About this task:
Produce an exact transcription of the data, with the images left out.
+++
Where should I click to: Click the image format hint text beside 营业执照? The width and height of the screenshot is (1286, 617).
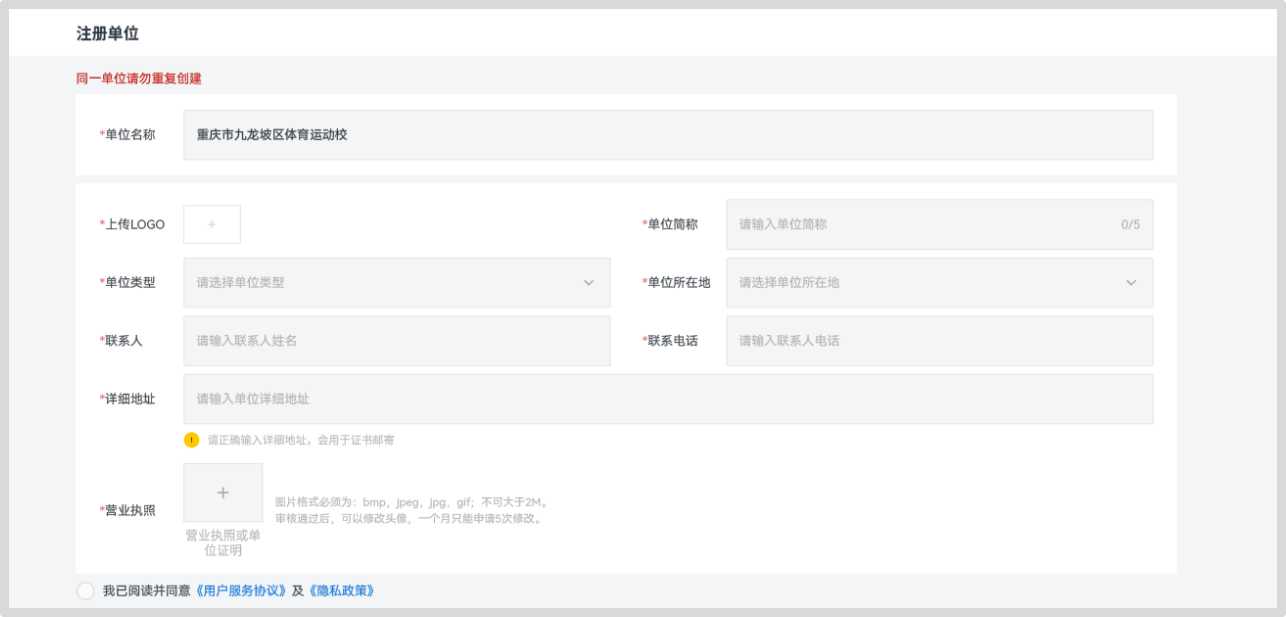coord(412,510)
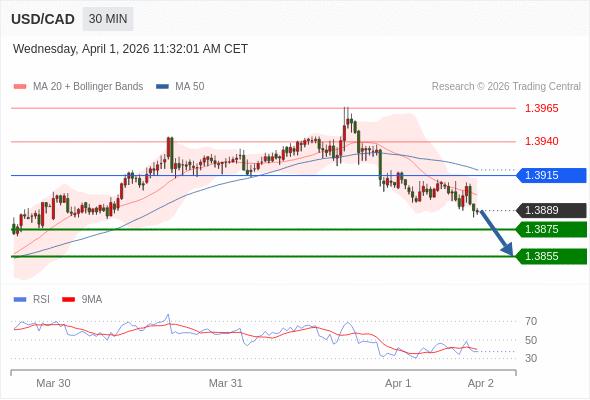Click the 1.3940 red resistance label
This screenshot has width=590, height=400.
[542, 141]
+++
Exercise result:
Where should I click to: Click the image format hint text beside 营业执照? The width and height of the screenshot is (1286, 617).
coord(412,510)
Click the 1.3940 red resistance label
This screenshot has width=590, height=400.
[542, 141]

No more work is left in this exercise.